Consignes et exercices
1. D'après le texte sur le télétravail et les bureaux, quels changements de comportement la pandémie a-t-elle provoqués selon l'étude du McKinsey Global Institute ? Énumérez-les tous.
2. Selon le texte sur le télétravail et les bureaux, quelle part des salariés a télétravaillé chaque semaine en 2021, en moyenne ?
3. Prolongez le texte sur le télétravail et les bureaux à partir de sa dernière phrase.

Texte à lire

------------------------------------------------------------

Ce fléchissement interroge car, dans un contexte de bonne tenue du marché du travail, il contraste avec une tendance observée dans les deux premières décennies du siècle, qui avaient vu la demande croître au rythme du nombre d’emplois dans le tertiaire. Si l’on prend le cas du Grand Paris, analysé par l’INSEE, depuis 1999, la construction de surfaces de bureaux a progressé au même rythme que les emplois de bureau (+ 24 %) 6.

On observe donc une décorrélation inédite. Une étude du McKinsey Global Institute 7 a exploré les effets des nouveaux modes de travail, du flex office au télétravail, dans neuf métropoles mondiales, dont Paris. La conclusion de l’étude est que les changements de comportement provoqués par la pandémie (moindre fréquentation des bureaux, perte d’attractivité des métropoles au profit des campagnes et des villes moyennes, diminution des achats dans les quartiers de bureaux) feront baisser à long terme la demande de biens, provoquant une perte de valeur de l’ordre de 800 milliards de dollars (ce chiffre inclut les commerces). Mais le rapport précise que « la pandémie a moins affecté la demande à Paris qu’à San Francisco », notamment du fait de l’éventail des activités de Paris, quand San Francisco dépend fortement des entreprises technologiques et de l’économie de la connaissance, plus adaptées au télétravail intégral.

En réalité, la vague du télétravail a déjà déferlé. Ses effets sont significatifs, mais limités, et son potentiel est en partie épuisé. Certains observateurs notent aussi que la semaine de quatre jours, expérimentée dans quelques entreprises, a réduit de facto le temps de télétravail.

Une étude de l’INSEE permet de se faire une idée précise du phénomène 8. En 2021, en moyenne, 22 % des salariés ont télétravaillé chaque semaine, dont un peu plus de la moitié l’ont fait cinq jours par semaine. Le télétravail « concerne majoritairement les cadres. Il est moins fréquent pour les jeunes ou les salariés des petites entreprises », et « un salarié sur deux exerce une profession pour laquelle le télétravail n’est pas pratiqué ».

Une étude de la Fondation Jean-Jaurès complète le tableau, en pointant que 16 % des salariés de bureau travaillent en flex office (soit 10 % de l’ensemble des salariés) 9, un phénomène souvent articulé au télétravail. Ces chiffres suggèrent une évolution moins significative, par exemple, que la vague de l’open space qui a pris son essor il y a une trentaine d’années et concerne désormais plus de deux salariés de bureau sur cinq 10.

------------------------------------------------------------

Données fournies

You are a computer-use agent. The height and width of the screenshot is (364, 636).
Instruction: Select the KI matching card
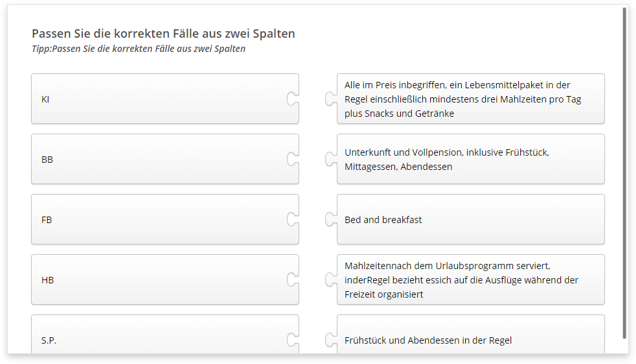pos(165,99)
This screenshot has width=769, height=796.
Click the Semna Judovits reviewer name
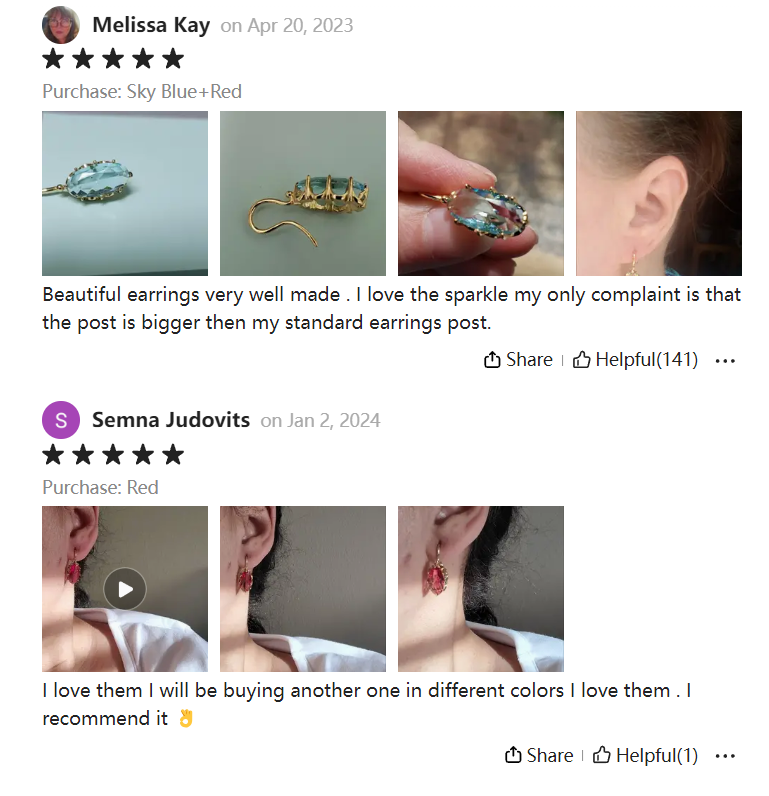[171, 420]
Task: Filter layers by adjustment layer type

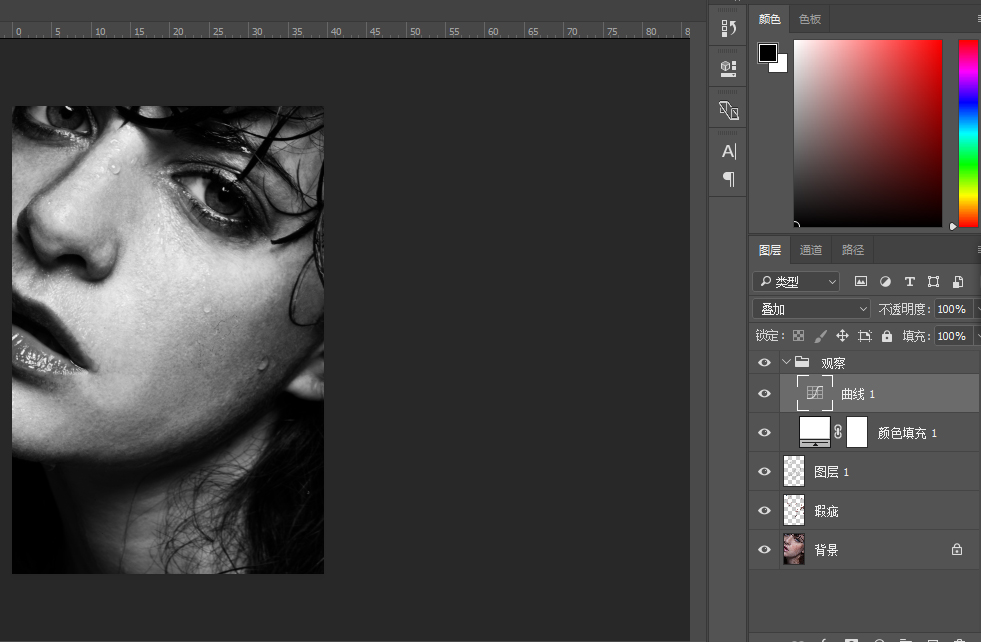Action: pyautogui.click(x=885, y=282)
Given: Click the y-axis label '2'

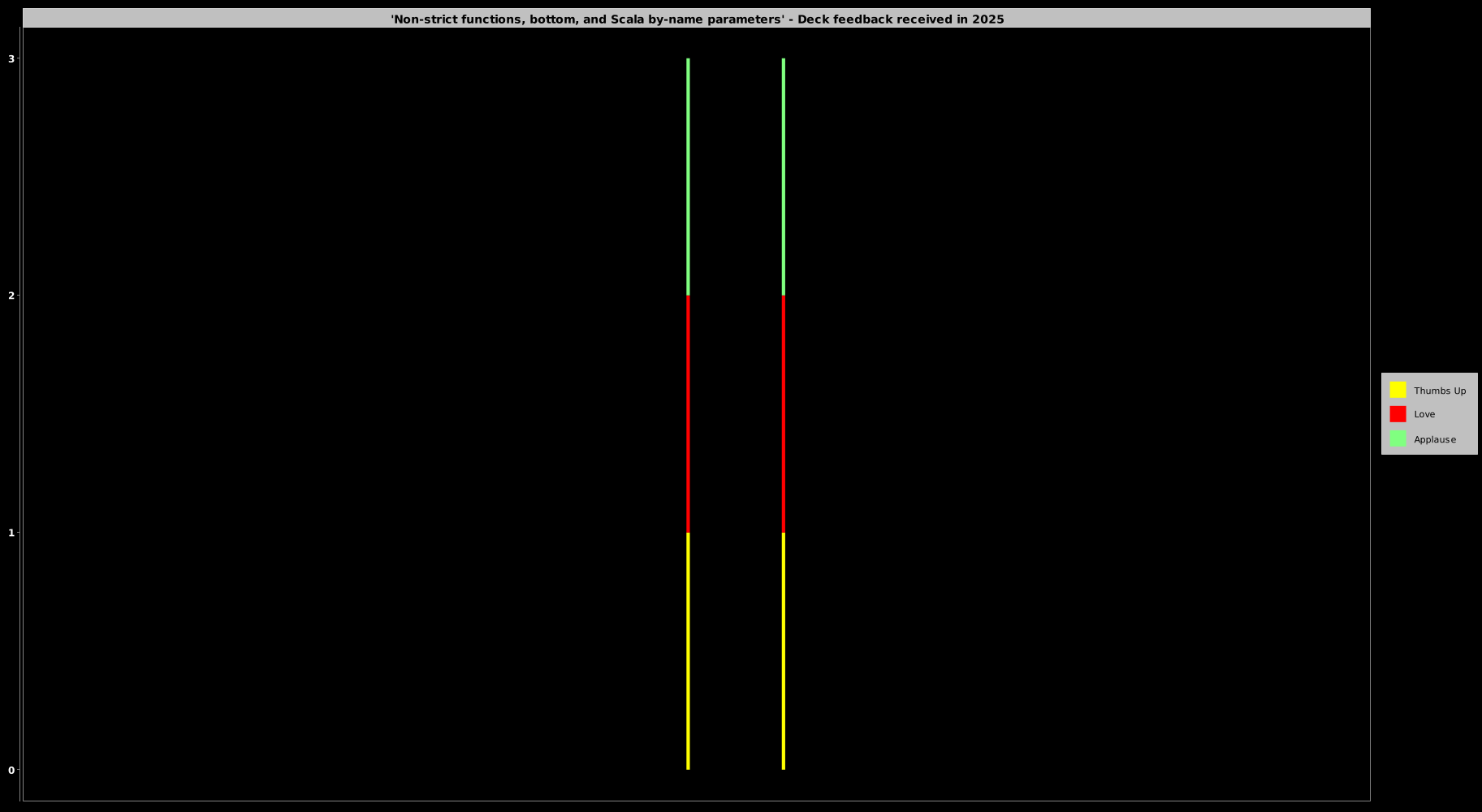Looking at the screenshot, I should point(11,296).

------------------------------------------------------------

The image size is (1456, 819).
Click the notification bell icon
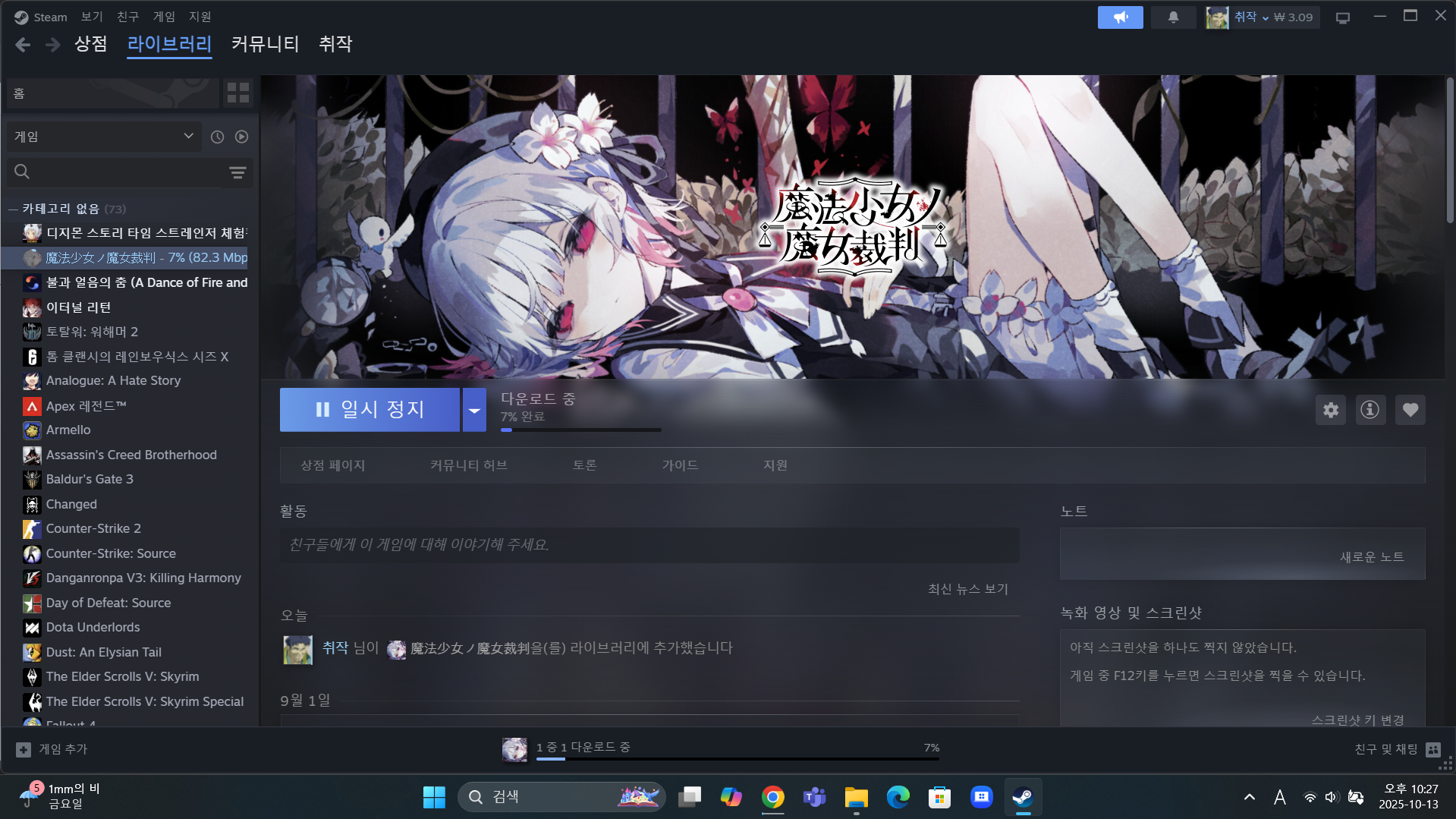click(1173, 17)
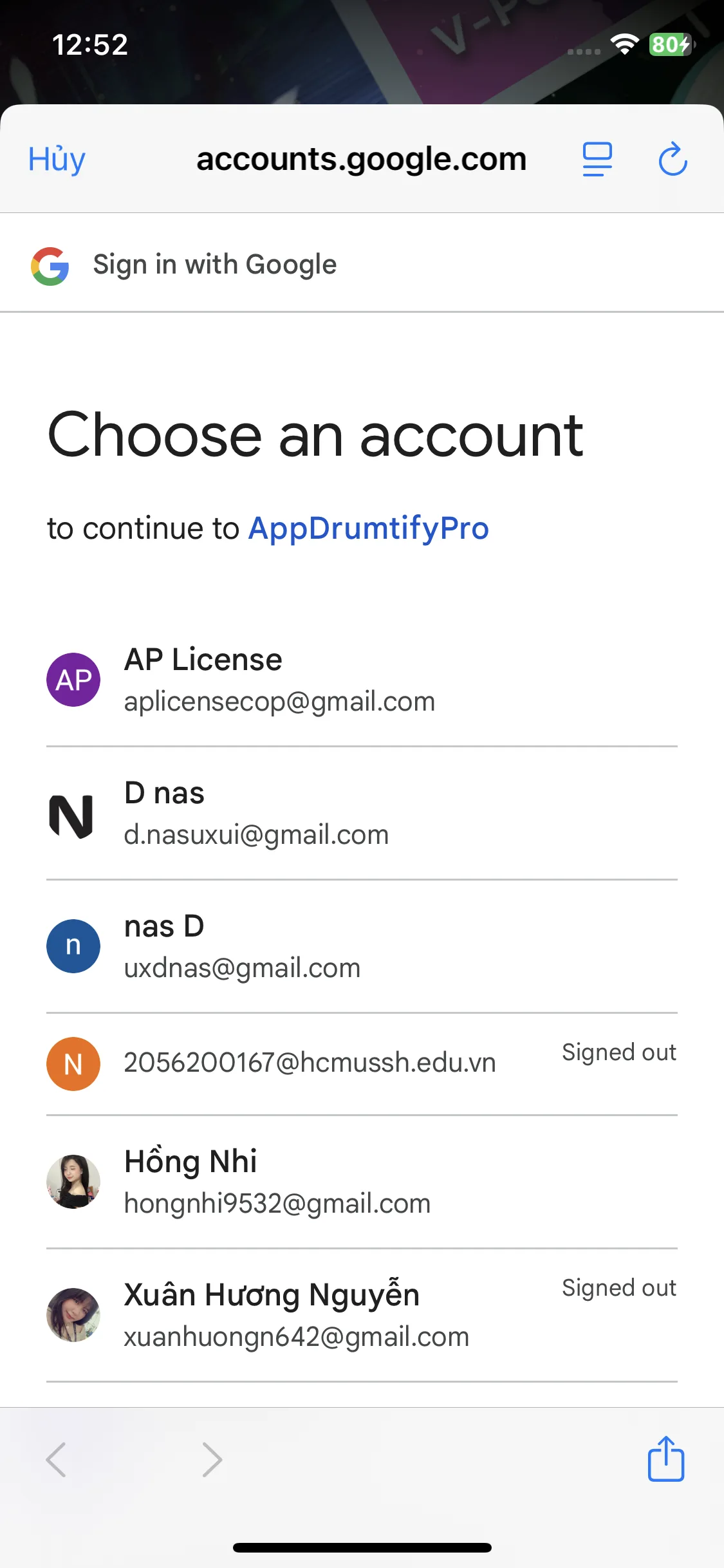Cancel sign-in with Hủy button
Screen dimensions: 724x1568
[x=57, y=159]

------------------------------------------------------------

Corrigé des exercices
1.
- Moindre fréquentation des bureaux
- Perte d'attractivité des métropoles au profit des campagnes et des villes moyennes
- Diminution des achats dans les quartiers de bureaux

2. 22 % des salariés.

3.
Au plan quantitatif, télétravail et flex office ont contribué à déprimer la demande de bureaux, sans pour autant la faire chuter. Ce sont davantage les usages qui ont évolué. Cela nous amène aux extrapolations de tendance, parfois hasardeuses, qui marquent conjointement les regards portés sur le futur des immeubles de bureaux et sur celui des pavillons.

Déplacements et recombinaisons

Les phénomènes pointés dans les pages qui précèdent ont amené leur lot de prophéties, les unes sur la fin du pavillon 11, les autres sur celle du bureau 2. Plus significatives que les titres d’essais ou d’articles, certaines déclarations publiques ont fait du bruit. Ainsi d’Emmanuelle Wargon, ministre déléguée chargée du Logement, qui, dans un discours prononcé le 15 octobre 2021, décrivait « le modèle du pavillon avec jardin » comme un « non-sens écologique, économique et social », pour conclure : « Le modèle du pavillon avec jardin n’est pas soutenable et nous mène à une impasse. »

Il faut noter ici que la réglementation joue non seulement sur la construction, mais aussi sur le stock, avec les règles drastiques sur les passoires thermiques, vouées à sortir du marché locatif. Dans l’immédiat, pourtant, cela n’affecte pas les ventes, certains acquéreurs profitant au contraire de la décote sur ces biens pour acheter. Alors que se posait la question de l’avenir du parc de pavillons existants, sa pérennité semble relancée par une sorte de « déversement » des primo-accédants du neuf vers l’ancien.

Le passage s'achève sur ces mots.